WHAT YOU NEED TO DO →
Write out every entry exactly as given, but omit the pictures.

DATA SHOWN →

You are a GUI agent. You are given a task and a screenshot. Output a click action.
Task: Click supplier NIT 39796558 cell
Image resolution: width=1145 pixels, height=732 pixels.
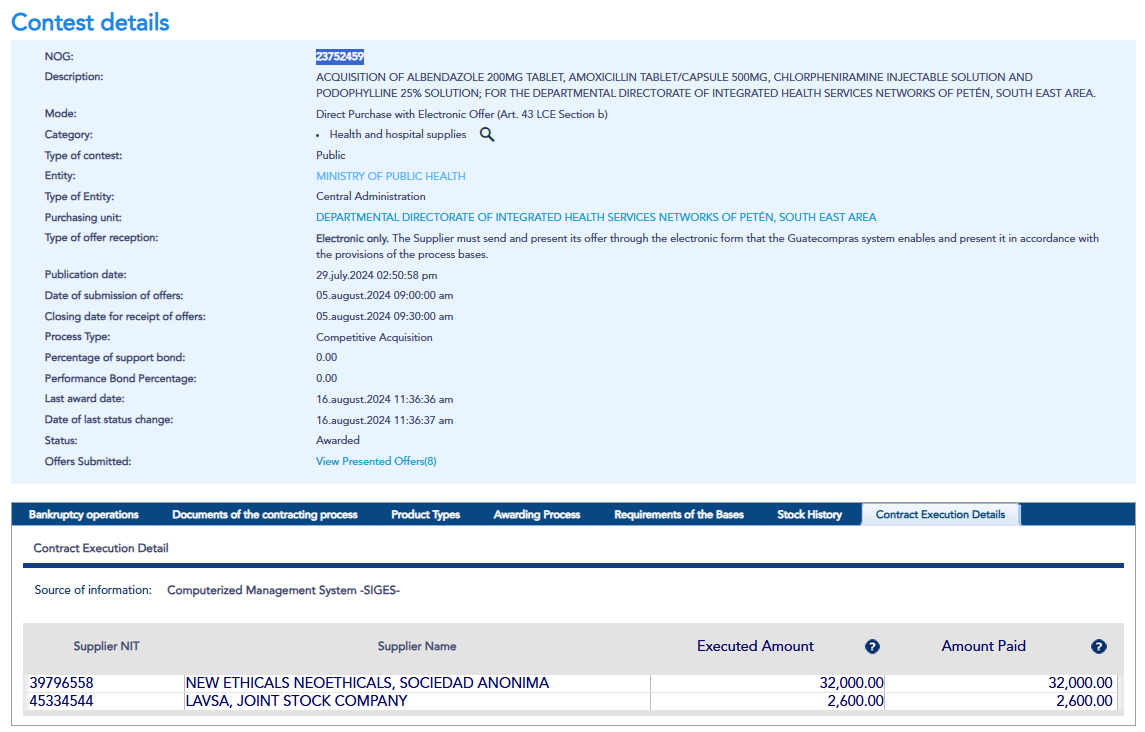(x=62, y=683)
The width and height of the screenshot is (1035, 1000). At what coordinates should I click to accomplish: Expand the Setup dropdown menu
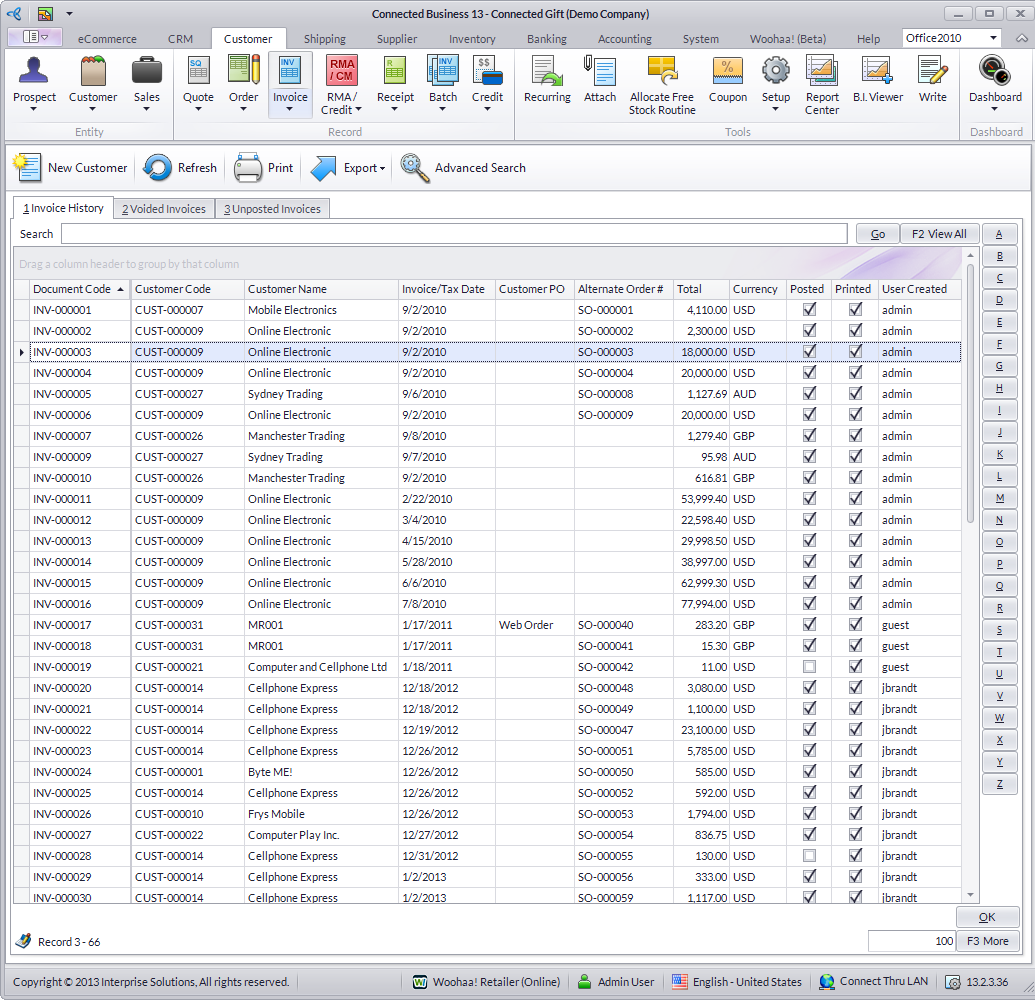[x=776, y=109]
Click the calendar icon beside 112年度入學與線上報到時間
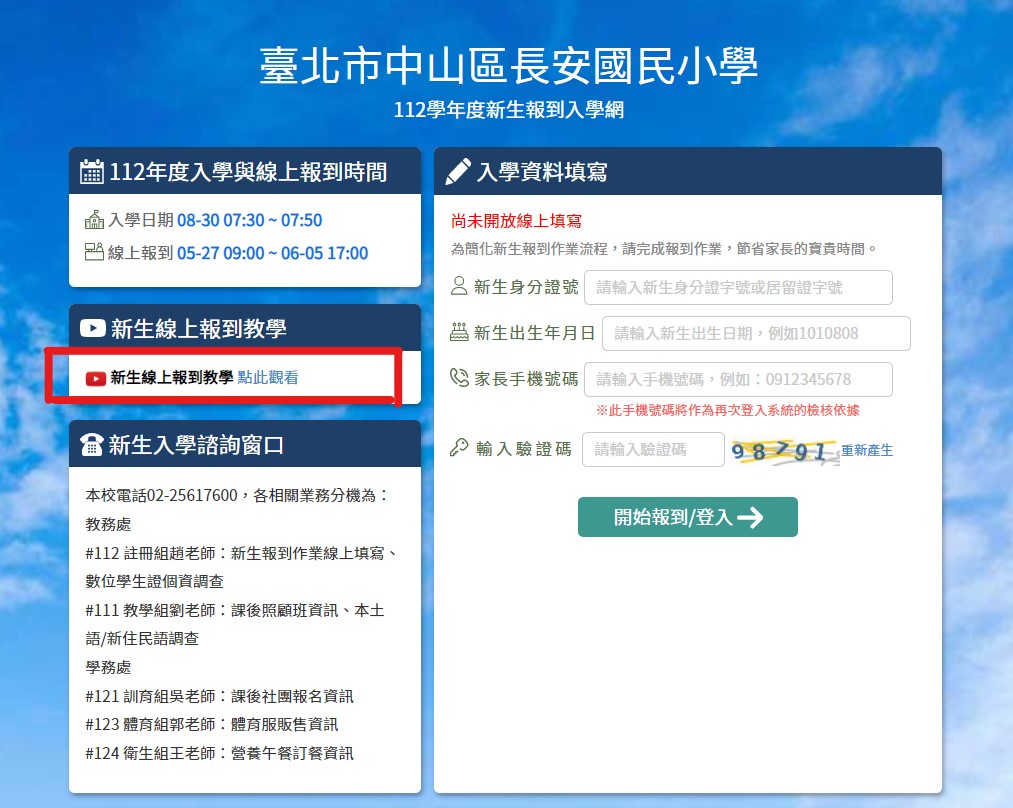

ANSWER TO THE PROBLEM →
You are a GUI agent. You are given a task and a screenshot. Output a click action.
Task: Click supplier NIT 39796558 cell
Image resolution: width=1145 pixels, height=732 pixels.
(x=62, y=683)
The width and height of the screenshot is (1035, 1000). At what coordinates should I click to accomplish: Expand the Setup dropdown menu
[x=776, y=109]
Click the calendar icon beside 112年度入學與線上報到時間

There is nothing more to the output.